Pragmatics_Inc: I think I've heard "Don't start with tools, start with goals" in about 3 diff #OGI sessions so far. Important reminder.
Still, the virtues of social media were also on full display at the conference. For much of the event, people had to choose from one of four different sessions to attend. With the Twitter feed running, however, attendees could follow the discussion in other rooms or just review the feed at the end of the day to see what they missed.
Even the speakers got into the act, occasionally pointing out tweets in other sessions that touched on topics of interest to their own.
Perhaps individual tweets can come across as a bit of tease...
csukach: Linton Wells: dispute resolution ala paypal, etc./applying that idea to dispute resolution amongst/with ppl in other countries #ogi-105 about 23 hours ago from TweetDeck
...but a string of tweets from a given session, or even across sessions, can add up to something substantial, like pearls on necklace.
rupertmike: RT @debbieweil Measurement: from @KDPaine Measure what matters because 20% of the content (aka data) influences 80% of the decisions #ogi
USMSOffice: #ogi Good question: how do we measure transparency? Feedback mechanisms available, unfavorable comments build trust...

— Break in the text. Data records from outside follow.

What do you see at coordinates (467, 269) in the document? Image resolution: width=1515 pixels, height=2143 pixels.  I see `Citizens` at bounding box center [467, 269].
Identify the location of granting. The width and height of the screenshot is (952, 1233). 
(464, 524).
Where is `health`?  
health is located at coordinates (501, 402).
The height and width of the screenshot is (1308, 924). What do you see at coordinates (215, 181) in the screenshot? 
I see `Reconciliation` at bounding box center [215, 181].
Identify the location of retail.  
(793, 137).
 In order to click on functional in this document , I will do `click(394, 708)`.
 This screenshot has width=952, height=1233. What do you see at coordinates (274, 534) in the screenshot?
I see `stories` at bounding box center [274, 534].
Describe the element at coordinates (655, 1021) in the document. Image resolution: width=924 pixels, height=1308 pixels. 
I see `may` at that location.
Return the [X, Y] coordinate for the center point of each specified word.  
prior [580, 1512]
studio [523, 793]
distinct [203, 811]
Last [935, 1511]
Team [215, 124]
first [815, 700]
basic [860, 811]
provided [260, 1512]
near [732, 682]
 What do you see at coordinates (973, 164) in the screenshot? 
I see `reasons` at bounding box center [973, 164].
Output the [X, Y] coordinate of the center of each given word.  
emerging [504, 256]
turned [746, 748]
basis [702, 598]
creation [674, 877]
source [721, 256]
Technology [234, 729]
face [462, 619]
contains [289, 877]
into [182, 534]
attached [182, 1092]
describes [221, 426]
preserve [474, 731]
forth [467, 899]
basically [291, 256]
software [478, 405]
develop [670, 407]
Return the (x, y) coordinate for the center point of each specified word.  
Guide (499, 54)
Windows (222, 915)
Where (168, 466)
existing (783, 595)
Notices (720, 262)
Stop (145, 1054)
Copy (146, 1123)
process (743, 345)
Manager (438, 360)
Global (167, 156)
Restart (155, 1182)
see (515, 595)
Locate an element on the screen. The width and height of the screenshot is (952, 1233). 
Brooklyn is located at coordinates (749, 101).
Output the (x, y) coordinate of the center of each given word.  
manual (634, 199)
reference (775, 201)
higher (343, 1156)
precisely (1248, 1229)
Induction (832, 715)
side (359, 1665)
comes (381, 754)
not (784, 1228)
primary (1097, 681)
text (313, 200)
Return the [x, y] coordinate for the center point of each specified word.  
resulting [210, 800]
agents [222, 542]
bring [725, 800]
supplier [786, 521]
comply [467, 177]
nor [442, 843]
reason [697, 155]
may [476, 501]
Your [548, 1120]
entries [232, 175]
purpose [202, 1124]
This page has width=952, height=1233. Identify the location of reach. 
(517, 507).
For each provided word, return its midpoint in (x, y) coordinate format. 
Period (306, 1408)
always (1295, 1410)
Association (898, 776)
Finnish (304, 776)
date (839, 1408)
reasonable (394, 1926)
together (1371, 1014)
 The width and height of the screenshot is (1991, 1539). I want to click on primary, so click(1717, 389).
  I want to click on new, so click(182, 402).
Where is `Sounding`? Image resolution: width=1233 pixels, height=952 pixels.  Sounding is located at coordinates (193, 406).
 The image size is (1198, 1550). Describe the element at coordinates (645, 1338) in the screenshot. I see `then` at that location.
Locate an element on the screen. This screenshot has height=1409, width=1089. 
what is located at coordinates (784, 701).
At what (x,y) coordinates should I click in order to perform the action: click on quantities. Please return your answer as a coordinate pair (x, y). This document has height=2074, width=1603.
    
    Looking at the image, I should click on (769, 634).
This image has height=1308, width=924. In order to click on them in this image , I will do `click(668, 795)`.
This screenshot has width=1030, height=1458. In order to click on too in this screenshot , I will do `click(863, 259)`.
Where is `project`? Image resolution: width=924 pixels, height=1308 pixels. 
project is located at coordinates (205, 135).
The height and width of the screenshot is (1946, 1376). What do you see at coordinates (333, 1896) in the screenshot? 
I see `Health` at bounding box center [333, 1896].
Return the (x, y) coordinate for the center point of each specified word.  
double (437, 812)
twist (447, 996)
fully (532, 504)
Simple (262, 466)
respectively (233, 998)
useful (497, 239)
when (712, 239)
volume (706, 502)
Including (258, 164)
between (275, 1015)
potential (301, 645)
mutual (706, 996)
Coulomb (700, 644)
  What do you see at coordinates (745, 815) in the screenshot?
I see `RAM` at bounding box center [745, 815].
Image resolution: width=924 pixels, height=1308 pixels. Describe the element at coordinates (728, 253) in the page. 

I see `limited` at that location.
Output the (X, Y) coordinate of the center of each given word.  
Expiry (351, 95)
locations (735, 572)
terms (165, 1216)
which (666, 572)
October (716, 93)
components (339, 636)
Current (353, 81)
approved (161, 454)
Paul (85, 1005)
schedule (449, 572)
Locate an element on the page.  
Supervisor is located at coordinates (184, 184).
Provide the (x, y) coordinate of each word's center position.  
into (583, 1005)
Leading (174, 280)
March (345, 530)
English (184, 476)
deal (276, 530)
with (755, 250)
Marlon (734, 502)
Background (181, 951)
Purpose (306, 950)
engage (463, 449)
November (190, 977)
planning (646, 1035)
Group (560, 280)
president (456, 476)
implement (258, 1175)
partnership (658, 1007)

debbieweil: Measurement: from @kdpaine Sometimes not being mentioned at all is an optimum metric (she uses NSA.gov as an example) #ogi
Most impressive of all was the intensity of the tweeting. All the event planners had to do was provide the platform and to say the word “go.” Once it started, the feed rarely slowed down until well after the sessions had ended. And even then the networking continued.
stereogab: In DC? Come to I <3 Transparency Happy Hour 2mrw night at Bread & Brew w @SunFoundation http://bit.ly/nuY1i (expand ) (FB link) #ogi
That is the beauty of social media. People do not need to be sold on the value of networking; that is human nature.
Lynnstin: How do we engage people? - they are already out there talking. Need to go to where they are and building communities.
We don’t know who said that, or why, but it sums up the mood at last week’s conference with admirable precision -- and it does so in 117 characters, spaces included.
John S. Monroe is the editor-in-chief of Federal Computer Week.